By Christina Santucci
Relatives of a 27-year-old man, who the NYPD said had held a knife to his own neck before he was fatally shot by police, were still planning funeral arrangements Tuesday for the new father.
Walwyn Jackson’s mother Lorna Francis said she hoped to hold a service in the coming weeks.
Jackson, who often went by his middle name Dujon or his nickname Smiley, died Friday afternoon after he was shot once by a police officer in his Springfield Gardens home, the city Police Department and the man’s family said.
Relatives said Jackson was depressed that he could not find employment to help support his 2-week-old son.
“He just had the baby and didn’t have a job,” Jackson’s grief-stricken mother Lorna Francis said, while sitting on the floor of her son’s home.
According to the NYPD, police were called to the house at about 4:45 p.m. to respond to a report of a man holding a knife to his neck.
Jackson’s grandmother Gloria Cameron said the family had noticed a knife missing from the kitchen and went to check on Jackson upstairs. A spokesman for the NYPD said the knife was 7 inches long.
“When I saw him, he had it at his throat,” Cameron said.
Relatives went to get a male cousin who they hoped could convince Jackson to hand over the knife and later the family called for an ambulance.
Cameron said she opened the front door to two police officers, who started walking up the stairs and gesturing for Cameron and another family member to stay on the main level.
“I see him [one officer] go for his gun. I say, ‘No, he’s sick,’” Cameron said.
Police said the officers ordered Jackson to drop the knife repeatedly, but he refused and began to walk towards them with it in the air. Then an officer fired one shot, which hit Jackson in the shoulder, according to the NYPD.
“I was standing here when I heard the shot,” Cameron said, while in the kitchen of the home on 144th Terrace.
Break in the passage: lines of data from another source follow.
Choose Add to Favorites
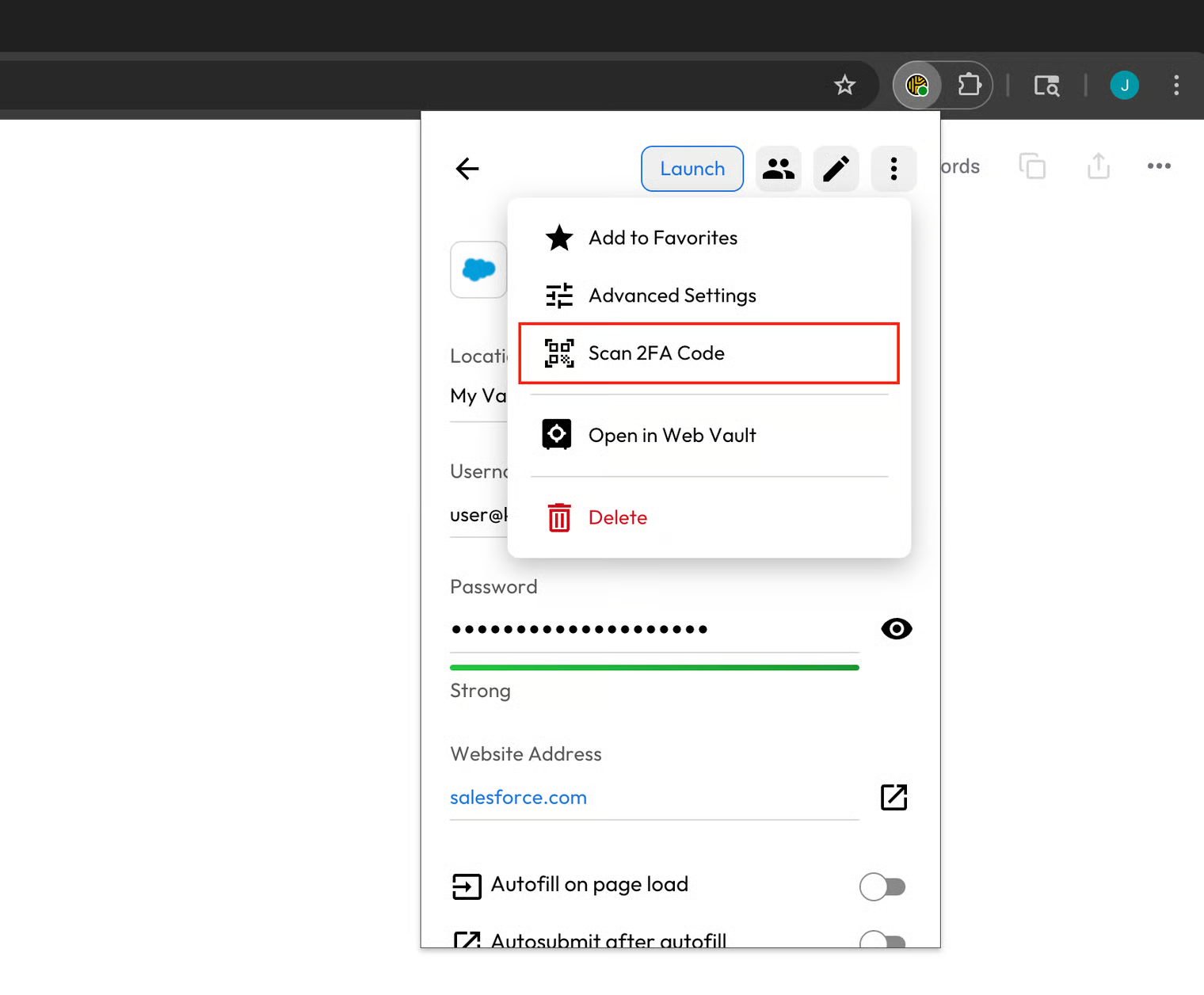 coord(662,238)
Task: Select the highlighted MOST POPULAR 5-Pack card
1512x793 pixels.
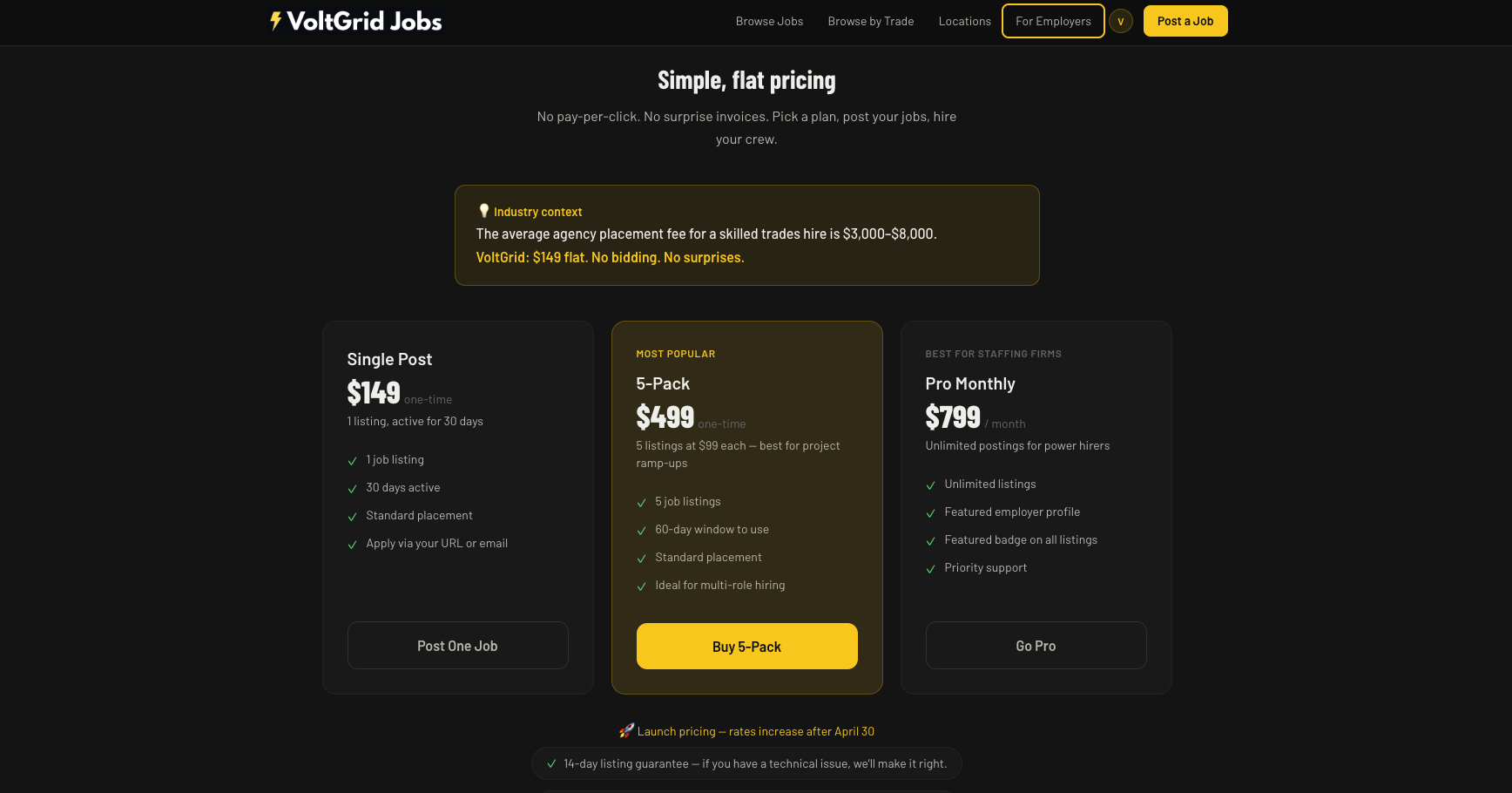Action: (746, 383)
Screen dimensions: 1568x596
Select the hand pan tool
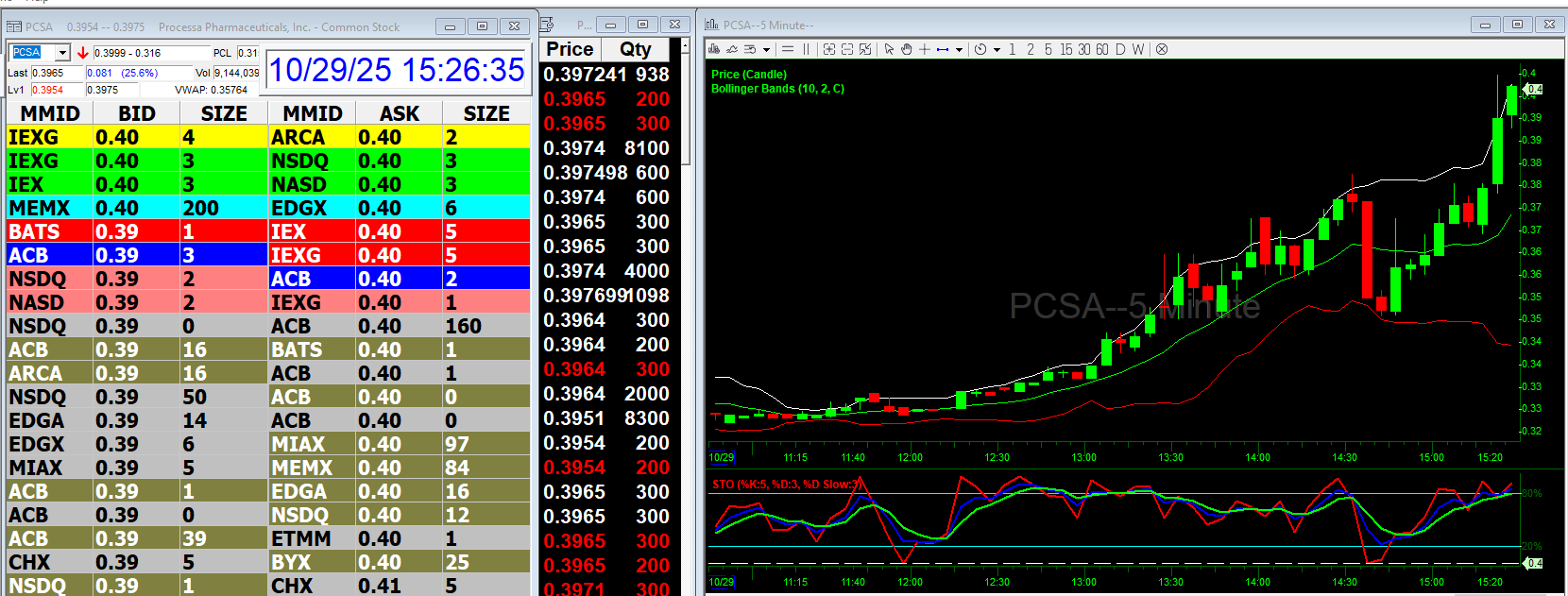click(x=906, y=49)
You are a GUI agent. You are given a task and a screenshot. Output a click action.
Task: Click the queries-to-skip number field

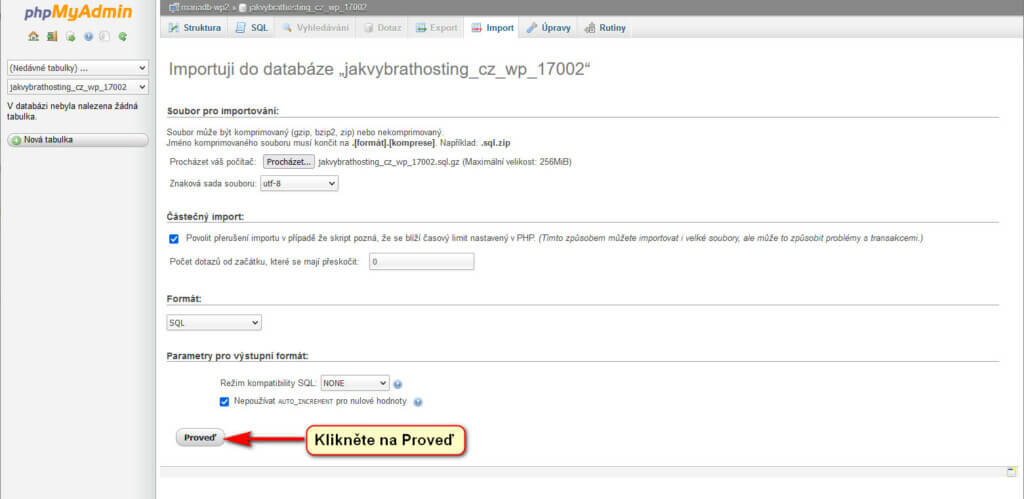pyautogui.click(x=421, y=262)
After the gunshot, she ran outside, and the next time she saw her grandson, he was being taken away on a stretcher.
“They never uncuffed him,” Cameron said.
A spokesman for the NYPD could not confirm if Jackson was in handcuffs and said, “If he is still alive and poses a threat, that would be standard procedure.”
Police said the officer was taken to North Manhasset Medical Center to be treated for tinnitus and later released, and an investigation into the incident was continuing as of Monday, police said.
Francis said she spoke to her son on the phone shortly before he died.
“I told him to put the knife down because when the ambulance comes, the cops come, and when the cops come, they are going to shoot you,” she said.
Jackson, who had attended Martin Van Buren High School in Queens Village, had recently become a father to a son named Landon.
According to his mother, he had worked as a medical technician but was currently out of a job.
Francis flew up from Atlanta after she got the news. On Saturday evening, a stream of friends poured into the house to console her.
“How are you calling the ambulance for help and your child ends up dead?” she asked.